Tracking variables and their values – Advanced IR Generation-1
To be useful, the type metadata described in the previous section needs to be associated with variables of the source program. For a global variable, this is pretty easy. The createGlobalVariableExpression() function of the llvm::DIBuilder class creates the metadata to describe a global variable. This includes the name of the variable in the source, the mangled name, the source file, and so on. A global variable in LLVM IR is represented by an instance of the GlobalVariable class. This class has a method called addDebugInfo(), which associates the metadata node returned from createGlobalVariableExpression() with the global variable.
For local variables, we need to take another approach. LLVM IR does not know of a class representing a local variable as it only knows about values. The solution the LLVM community has developed is to insert calls to intrinsic functions into the IR code of a function. An intrinsic function is a function that LLVM knows about and, therefore, can do some magic with it. In most cases, intrinsic functions do not result in a subroutine call at the machine level. Here, the function call is a convenient vehicle to associate the metadata with a value. The most important intrinsic functions for debug metadata are llvm.dbg.declare and llvm.dbg.value.

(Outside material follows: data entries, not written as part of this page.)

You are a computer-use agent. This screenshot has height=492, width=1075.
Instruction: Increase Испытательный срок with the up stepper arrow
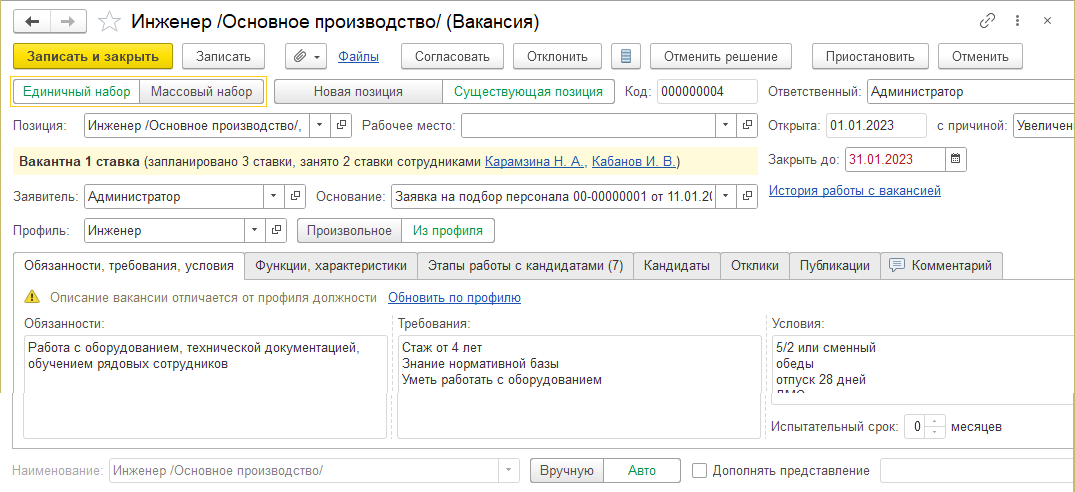pyautogui.click(x=934, y=421)
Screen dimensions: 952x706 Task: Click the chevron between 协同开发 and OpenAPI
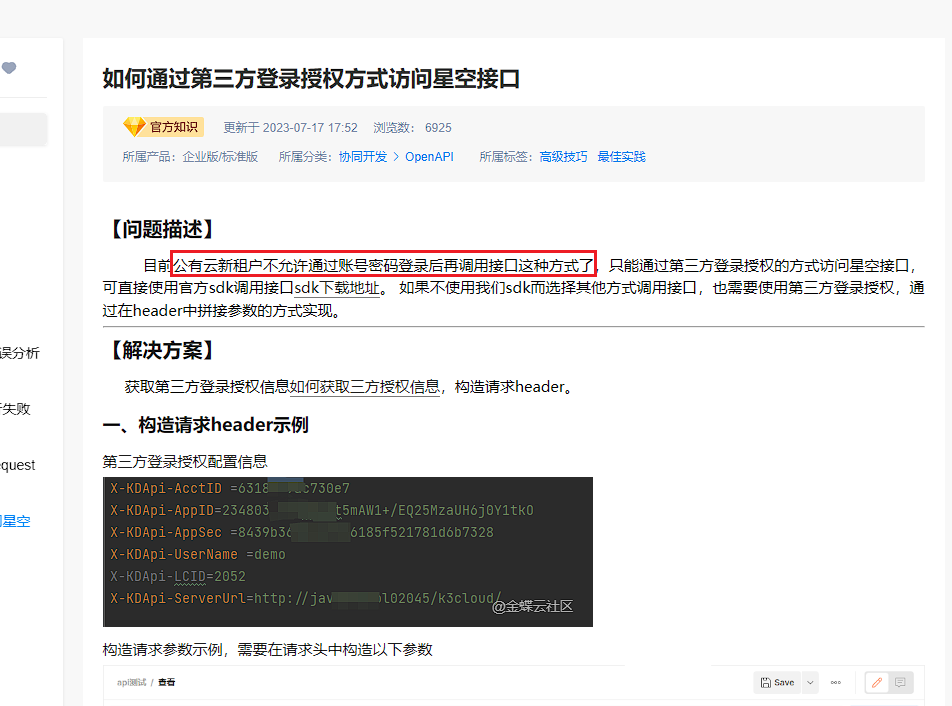pyautogui.click(x=396, y=157)
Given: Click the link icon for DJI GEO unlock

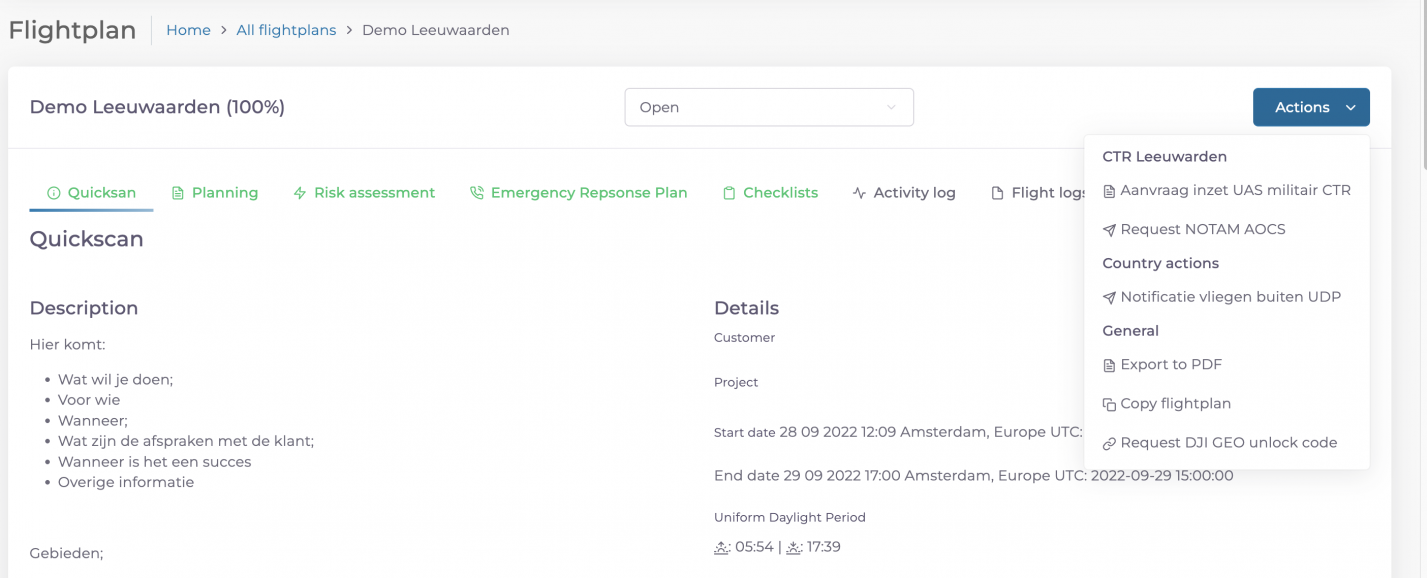Looking at the screenshot, I should [1108, 444].
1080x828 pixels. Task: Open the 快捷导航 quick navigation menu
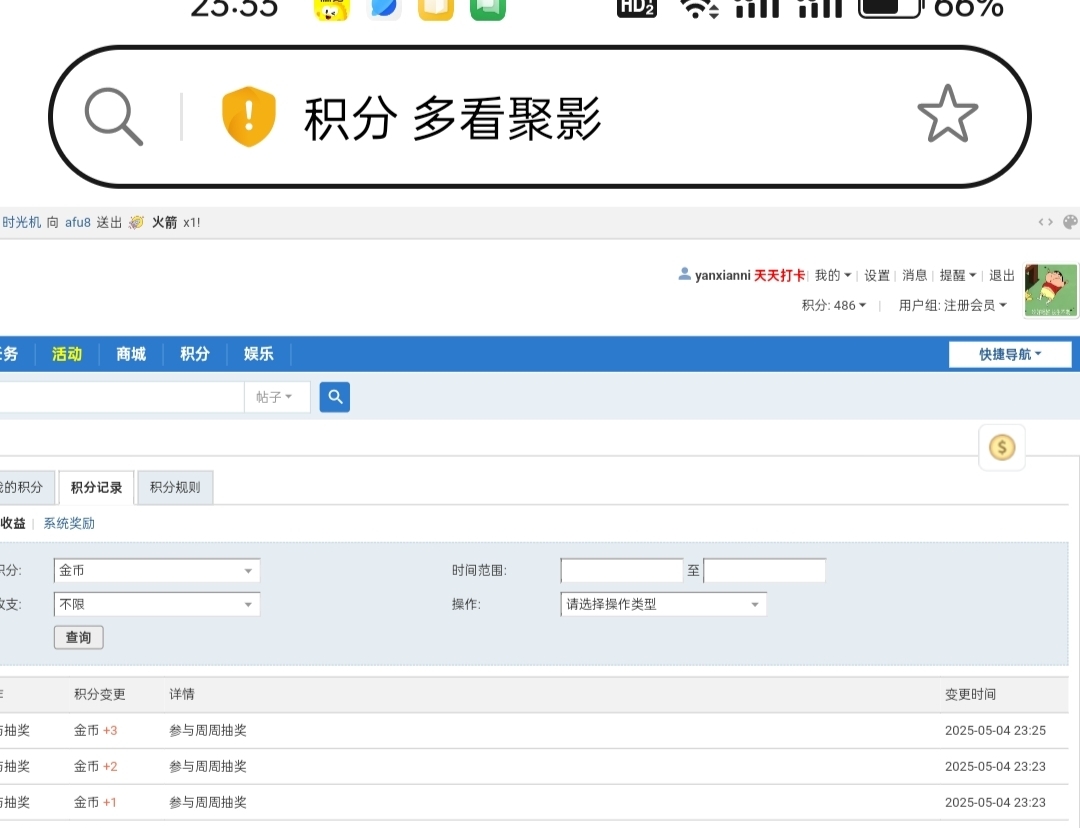1009,354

The llvm.dbg.declare intrinsic provides information and is generated once by the frontend to declare a local variable. Essentially, this intrinsic describes the address of a local variable. During optimization, passes can replace this intrinsic with (possibly multiple) calls to llvm.dbg.value to preserve the debug information and to track the local source variables. After optimization, multiple calls to llvm.dbg.declare may be present as it is used to describe the program points where the local variables live within memory.
On the other hand, the llvm.dbg.value intrinsic is called whenever a local variable is set to a new value. This intrinsic describes the value of a local variable, not its address.
How does all of this work? The LLVM IR representation and the programmatic creation via the llvm::DIBuilder class differ a bit, so we will look at both.
Continuing with our example from the previous section, we’ll allocate local storage for the I variable inside the Func function with the alloca instruction:
@i = alloca i32
After that, we must add a call to the llvm.dbg.declare intrinsic:
call void @llvm.dbg.declare(metadata ptr %i,
metadata !1, metadata !DIExpression())
The first parameter is the address to the local variable. The second parameter is the metadata describing the local variable, which is created by a call to either createAutoVariable() for a local variable or createParameterVariable() for a parameter of the llvm::DIBuilder class. Finally, the third parameter describes an address expression, which will be explained later.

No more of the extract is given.